You may have noticed that we’ve had “a lot of incidents” lately. While this seems frustrating, it’s actually a good thing, because it means we’re finding more things previously undiscovered. Specifically, after certain improvements to the scanner this ticket was created: Run `scan-binary` on a full repo/archive mirror (#1004) · Issues · F-Droid / fdroidserver · GitLab.
Given how fast Android moves and to balance between ensuring all apps on F-Droid are libre and that app updates get to users quickly, we work with a mix between an allowlist and denylist. Specifically, we allowlist some Maven repos that have general good practices, while denying specific packages that we feel aren’t acceptable for apps on F-Droid. While this isn’t perfect, we simply don’t have the resources to check everything constantly. And even if we did, it would take a lot of time and delay updates which many users won’t find acceptable (we already get many complaints F-Droid is “slow to release app updates”).

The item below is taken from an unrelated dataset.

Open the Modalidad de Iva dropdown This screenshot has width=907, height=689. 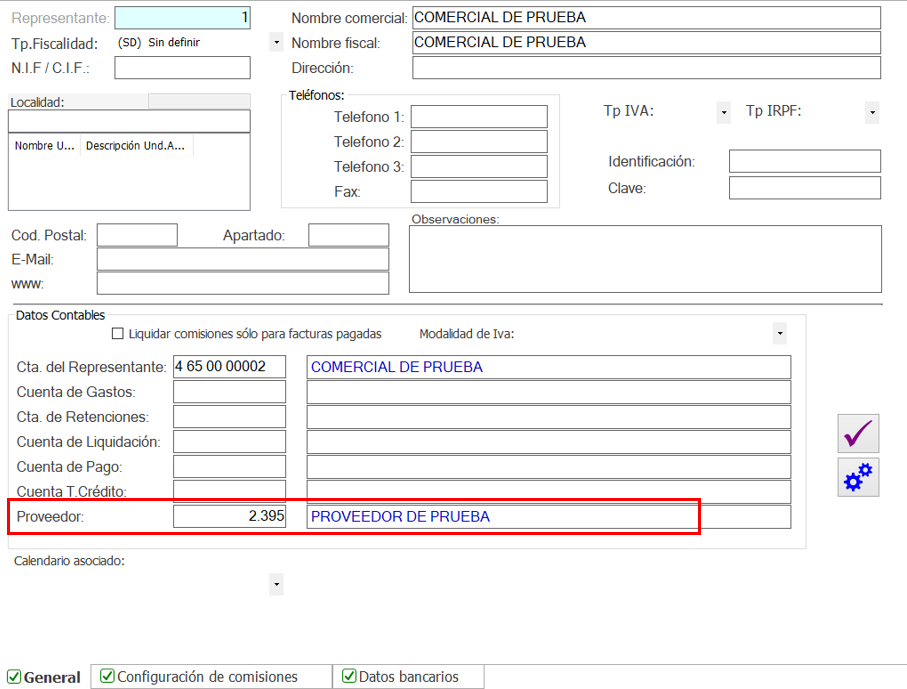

I personally don’t really think any formal announcement of this is necessary. Stuff sometimes happens, we work with developers to get it resolved, and then users are upgraded to new clean releases. And in between it all we keep improving the denylists and scanner to improve our detection rate.
I personally don’t really think any formal announcement of this is necessary. Stuff sometimes happens,
There are a couple ways to spin this: (a) big improvement, or (b) big failure to achieve F-Droid goals, for who knows how long, for who knows how many apps. I’ll echo @eighthave 's suggestion at that same issue, and add a suggestion of including some numbers like a score card. Maybe it could be an ongoing scoresheet or metric.
It would be great to have a blog post on this topic, even just a single short paragraph. Run `scan-binary` on a full repo/archive mirror (#1004) · Issues · F-Droid / fdroidserver · GitLab
Reading between the lines of Sylvia’s comment you might have guessed this had happened before. And as Sylvia pointed out, we improve our scanners (yes, plural – we use multiple of them and still cannot be sure we catch everything), with their “signature lists” being constantly improved. So from time to time, we “go back” and scan what probably was not covered by the newly added definitions – and, for the reasons pointed out, usually find “something” each time. One and a half year ago, I was running a comparable action, which I split across multiple tickets; you can find one of them here.
So what do I want to say by this? Just that we do such checks not just once, but more or less regularly. To make sure you (the users) get “clean apps”. To make sure the developers are being aware of what “silently sneaked into their apps” and they can take care for it.
Nothing is perfect, and nothing will ever be. But that won’t keep us from giving our best. So this won’t be the last time I’m afraid…
It is understandable that there are slips, it’d be nice to have a central list on the website to find apps that were disabled as such.
Nothing crazy detailed, even just app, version, and date disabled would be great.
Because as it is now they just go poof! And users will still have them installed.
Other users will question where they went.
GitLab doesn’t even allow basic searches when not logged in either.
Yes… this has been a bit of a problem with RepeaterSTART for Amateur radio users, there was some Google library hiding in dependency of a FREE dependency…
Even after I created a new build version with these excluded, days ago, it is still not republished
There is metadata in the repo so you could search for "disable: " within the directory to see exactly how many are disabled? metadata/com.hearham.repeaterstart.yml · master · F-Droid / Data · GitLab
It would be great if it worked over Orbot too.